The Democrats won the House of Representatives in 2018 on an anti-Trump wave but on the shoulders of older, college-educated, socially conservative supporters who don’t live on either coast but in the suburbs of the middle country and Trump country. They could flip back to Republicans at any talk of a revolution.
In other words, Sanders was deemed too risky and his agenda too left-wing on key issues, immigration being a huge one. Polls show Democratic voters are opposed to free health care for illegal immigrants, eliminating ICE or US Immigration and Customs Enforcement and “decriminalizing” the border – all of which Sanders supports.
A day before Super Tuesday when a big haul of delegates from 14 states, including California and Texas was at stake, two rival candidates – Pete Buttigieg and Amy Klobuchar – dropped out of the nomination race and endorsed Biden. The timing was immensely helpful because it narrowed the field to essentially three contenders – Sanders, Warren and Biden.
Michael Bloomberg, whose vanity campaign got him nothing for his $500 million in television advertising, dropped out a day after Super Tuesday and pledged his support and campaign infrastructure to Biden. What it all means is that Democrats think Biden is the best candidate to drive Trump out of the White House – the most important motivation this election cycle. Almost nothing else matters in 2020.

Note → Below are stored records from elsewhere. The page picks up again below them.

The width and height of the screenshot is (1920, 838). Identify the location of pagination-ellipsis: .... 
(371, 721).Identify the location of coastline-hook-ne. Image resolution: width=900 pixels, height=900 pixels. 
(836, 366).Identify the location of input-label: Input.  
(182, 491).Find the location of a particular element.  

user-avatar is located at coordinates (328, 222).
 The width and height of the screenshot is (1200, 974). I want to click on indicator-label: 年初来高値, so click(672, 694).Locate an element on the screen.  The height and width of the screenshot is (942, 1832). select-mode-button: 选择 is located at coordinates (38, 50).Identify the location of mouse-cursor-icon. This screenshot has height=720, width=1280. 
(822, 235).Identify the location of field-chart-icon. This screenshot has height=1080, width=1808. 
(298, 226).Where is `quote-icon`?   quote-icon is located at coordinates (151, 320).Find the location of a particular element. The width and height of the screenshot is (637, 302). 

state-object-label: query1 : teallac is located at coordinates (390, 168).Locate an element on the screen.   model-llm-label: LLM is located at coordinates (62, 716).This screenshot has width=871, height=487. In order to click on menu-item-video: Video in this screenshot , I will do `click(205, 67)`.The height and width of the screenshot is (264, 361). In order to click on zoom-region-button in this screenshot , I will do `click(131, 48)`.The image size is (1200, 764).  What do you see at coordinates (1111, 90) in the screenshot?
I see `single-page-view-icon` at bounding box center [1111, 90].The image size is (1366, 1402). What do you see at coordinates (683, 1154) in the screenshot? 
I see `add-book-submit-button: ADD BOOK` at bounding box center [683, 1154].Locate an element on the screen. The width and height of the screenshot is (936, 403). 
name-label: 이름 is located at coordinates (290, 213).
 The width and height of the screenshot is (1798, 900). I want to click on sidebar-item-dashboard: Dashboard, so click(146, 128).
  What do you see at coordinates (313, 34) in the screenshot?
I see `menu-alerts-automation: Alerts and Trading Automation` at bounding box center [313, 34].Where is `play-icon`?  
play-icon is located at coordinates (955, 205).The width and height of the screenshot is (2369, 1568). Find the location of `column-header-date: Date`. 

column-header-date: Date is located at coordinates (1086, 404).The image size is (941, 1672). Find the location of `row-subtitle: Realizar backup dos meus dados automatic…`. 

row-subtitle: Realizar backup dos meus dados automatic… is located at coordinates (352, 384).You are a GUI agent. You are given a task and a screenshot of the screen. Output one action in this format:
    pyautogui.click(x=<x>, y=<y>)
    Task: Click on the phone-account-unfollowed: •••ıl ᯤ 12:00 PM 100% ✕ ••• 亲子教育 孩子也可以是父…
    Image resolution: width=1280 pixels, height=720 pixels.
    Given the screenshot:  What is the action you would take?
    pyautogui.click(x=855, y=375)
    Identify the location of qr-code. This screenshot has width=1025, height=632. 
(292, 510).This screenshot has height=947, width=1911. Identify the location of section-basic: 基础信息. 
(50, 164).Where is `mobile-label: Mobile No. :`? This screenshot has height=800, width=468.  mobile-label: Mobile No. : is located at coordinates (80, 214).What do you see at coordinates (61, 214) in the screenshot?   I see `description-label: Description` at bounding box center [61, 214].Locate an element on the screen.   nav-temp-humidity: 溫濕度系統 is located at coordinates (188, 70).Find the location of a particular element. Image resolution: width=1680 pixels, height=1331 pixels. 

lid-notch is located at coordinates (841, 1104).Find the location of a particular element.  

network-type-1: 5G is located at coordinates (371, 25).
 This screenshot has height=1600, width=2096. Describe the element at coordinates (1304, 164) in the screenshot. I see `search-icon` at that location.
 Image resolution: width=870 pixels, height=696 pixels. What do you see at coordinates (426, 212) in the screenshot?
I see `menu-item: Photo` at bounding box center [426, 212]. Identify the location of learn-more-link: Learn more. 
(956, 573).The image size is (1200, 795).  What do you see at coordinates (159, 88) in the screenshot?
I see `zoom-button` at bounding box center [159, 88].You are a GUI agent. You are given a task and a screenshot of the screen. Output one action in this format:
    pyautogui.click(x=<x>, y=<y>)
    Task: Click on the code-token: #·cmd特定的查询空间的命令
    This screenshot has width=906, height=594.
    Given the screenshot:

Biden’s record on policy issues – he has advocated cuts in Social Security and Medicare both – is not an overwhelming concern. He voted for the Iraq War and as vice president advised Barack Obama to get out of Afghanistan against the counsel of others, including the Pentagon generals.
What Biden has going for him this time around is the strong support he enjoys among African Americans and moderate Democrats, two constituencies without whom a Democrat cannot win the presidency. In addition, he will have the support of the party structure, Congressional Democrats and those who don’t travel as far as Sanders on the ideological spectrum.
Sanders, on the other hand, has struggled to connect with African Americans even though he talks about issues that directly affect them and their pocket books. His campaign also has some difficulty wooing women because of the perception that his supporters are bullies and sexist. From a foreign policy point of view, Biden would be a more predictable candidate and more likely to support maintaining a favourable balance of power in Asia. That means Trump’s Indo-Pacific policy would essentially continue even if it changes names and dials down on rhetoric against China.
Sanders’ foreign policy would be based more on “values,” which means a bigger focus on human rights. India has already faced a battery of comments from the candidate, most recently on the violence in Delhi. Sanders and his advisers have also advocated cuts in the defence budget and reducing the number of US troops stationed in various countries which indicates a general preference for retrenchment – a trend in both Democrat and Republican thinking. But what a progressive US foreign policy ultimately might look like is not yet clear.
A return to a more traditional foreign policy paradigm will certainly placate US allies jolted by three years of Trump. What it might mean for countries such as India that saw opportunities in Trump’s disruptive ways is another matter.